Des pierres ancestrales refont surface sur les rives de plusieurs fleuves d’Europe. Elles témoignent de l’intense sécheresse du passé et sont dévoilées par la baisse spectaculaire du niveau des fleuves. Sur une des pierres, on peut lire l’inscription suivante : « Si tu me vois, alors pleure ». Sur d’autres sont inscrites les dates des grandes famines d’Europe.
Alors qu’une sécheresse exceptionnelle sévit en Europe cet été, des traces du passé ressurgissent, ces derniers jours, dans les fleuves tchèques et allemands. En raison du faible niveau d’eau, des inscriptions gravées sur des pierres ancestrales redeviennent visibles à l’œil nu.
Témoins des sécheresses au fil des siècles, ces pierres dites « de la faim » font mémoire des souffrances endurées par les populations dès le XVe siècle. L’assèchement des cours d’eau augurait alors de mauvaises récoltes, et des risques de famine. Sur une pierre réapparue mi-août située dans le fleuve de l’Elbe – long de plus de 1000km -, à Decin (République tchèque), on peut lire ceci : « Si tu me vois, alors pleure ».
Une « pierre de la faim » célèbre en République tchèque, non loin de la frontière allemande, avait déjà refait surface en 2018 lors d’une sécheresse intense. Elle est l’un des monuments hydrologiques les plus anciens d’Europe. Selon une étude réalisée en 2013 par une équipe tchèque d’archéologues, plusieurs dates du manque d’eau sont répertoriées sur cette même roche: 1417, 1616, 1707, 1746, 1790, 1800, 1811, 1830, 1842, 1868, 1892 et 1893.
Une autre « pierre de faim » émergée du lit de ce fleuve indique également ceci : « Lorsque cette pierre sera immergée, la vie reprendra des couleurs. »
Selon l’hebdomadaire allemand Der Spiegel, les fleuves d’Europe centrale « ont toujours été, et demeurent, d’importantes routes commerciales. » Dès lors, lorsque les cours d’eaux européens s’asséchaient, « les navires transportant de la nourriture ne pouvaient plus naviguer. » L’inscription la plus ancienne date de 1417, la fin du Moyen-Âge, souligne le magazine, qualifiant cette trace de « rappel de nos ancêtres. »
Cet été, le Rhin a également atteint un niveau historiquement bas en Allemagne. À Emmerich, juste avant la frontière néerlandaise, le fleuve le plus long d’Europe a ainsi atteint le 17 août dernier un creux historique de zéro centimètre, selon la presse allemande. Ce faible niveau fait depuis apparaître des « pierres de la faim », qui étaient tombées dans l’oubli.

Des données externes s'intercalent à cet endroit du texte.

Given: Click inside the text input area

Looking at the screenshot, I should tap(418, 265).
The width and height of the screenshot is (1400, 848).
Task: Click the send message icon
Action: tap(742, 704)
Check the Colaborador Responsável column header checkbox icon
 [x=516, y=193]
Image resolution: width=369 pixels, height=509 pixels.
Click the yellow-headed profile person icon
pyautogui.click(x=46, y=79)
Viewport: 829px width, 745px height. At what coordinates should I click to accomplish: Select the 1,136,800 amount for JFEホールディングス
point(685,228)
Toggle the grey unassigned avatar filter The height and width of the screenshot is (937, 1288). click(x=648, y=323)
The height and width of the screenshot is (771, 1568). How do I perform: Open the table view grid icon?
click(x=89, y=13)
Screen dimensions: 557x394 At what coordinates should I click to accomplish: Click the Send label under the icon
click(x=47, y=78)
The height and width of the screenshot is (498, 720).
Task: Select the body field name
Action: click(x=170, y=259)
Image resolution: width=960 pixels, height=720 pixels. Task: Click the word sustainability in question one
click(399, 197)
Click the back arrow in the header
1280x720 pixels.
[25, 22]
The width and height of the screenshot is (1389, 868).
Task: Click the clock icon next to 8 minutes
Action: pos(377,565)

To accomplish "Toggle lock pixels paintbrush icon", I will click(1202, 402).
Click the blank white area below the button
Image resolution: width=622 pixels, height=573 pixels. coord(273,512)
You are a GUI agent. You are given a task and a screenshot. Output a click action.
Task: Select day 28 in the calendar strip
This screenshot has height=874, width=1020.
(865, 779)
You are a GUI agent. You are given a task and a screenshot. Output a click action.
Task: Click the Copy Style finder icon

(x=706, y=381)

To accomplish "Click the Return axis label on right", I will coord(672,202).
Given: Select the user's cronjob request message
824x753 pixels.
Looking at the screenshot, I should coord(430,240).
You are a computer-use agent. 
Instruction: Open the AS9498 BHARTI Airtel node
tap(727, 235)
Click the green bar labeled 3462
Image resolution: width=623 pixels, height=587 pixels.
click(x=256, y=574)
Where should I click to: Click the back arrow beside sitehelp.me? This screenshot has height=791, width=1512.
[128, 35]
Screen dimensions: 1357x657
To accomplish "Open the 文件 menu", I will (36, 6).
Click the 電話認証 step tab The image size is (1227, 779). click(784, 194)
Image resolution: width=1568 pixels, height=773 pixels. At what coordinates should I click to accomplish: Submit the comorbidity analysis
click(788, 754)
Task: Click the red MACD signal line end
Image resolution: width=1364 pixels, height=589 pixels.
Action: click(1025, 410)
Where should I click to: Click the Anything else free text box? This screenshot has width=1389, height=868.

À Worms, sur la rive gauche du Rhin, d’autres roches « de la faim » témoignent des souffrances du peuple allemand après-guerre. Sur l’une d’elles, on peut lire l’inscription « Anno 1857 », mais également « Année de la faim 1947 » et d’autres années, comme 1959 ou 1963. L’inscription « Année de la faim 1947 » rappelle une période de grande famine, après la Seconde guerre mondiale. Le Rhin n’était plus navigable, 60 kilomètres avaient gelé cet hiver-là.
Des « pierres de la faim » ont également été découvertes cet été dans le Weser, un fleuve allemand d’Europe du Nord, rapporte la presse germanophone. Pour les chercheurs, ces vestiges constituent un support de « documentation » pour les épisodes caniculaires passés.
Mais, pour le magazine allemand Stern , leur réapparition est également « un avertissement des temps difficiles » à venir. Les estimations récentes présagent en effet un futur inquiétant. Déjà 47 % du territoire européen est confronté à un déficit hydrique, selon l’Observatoire européen de la sécheresse.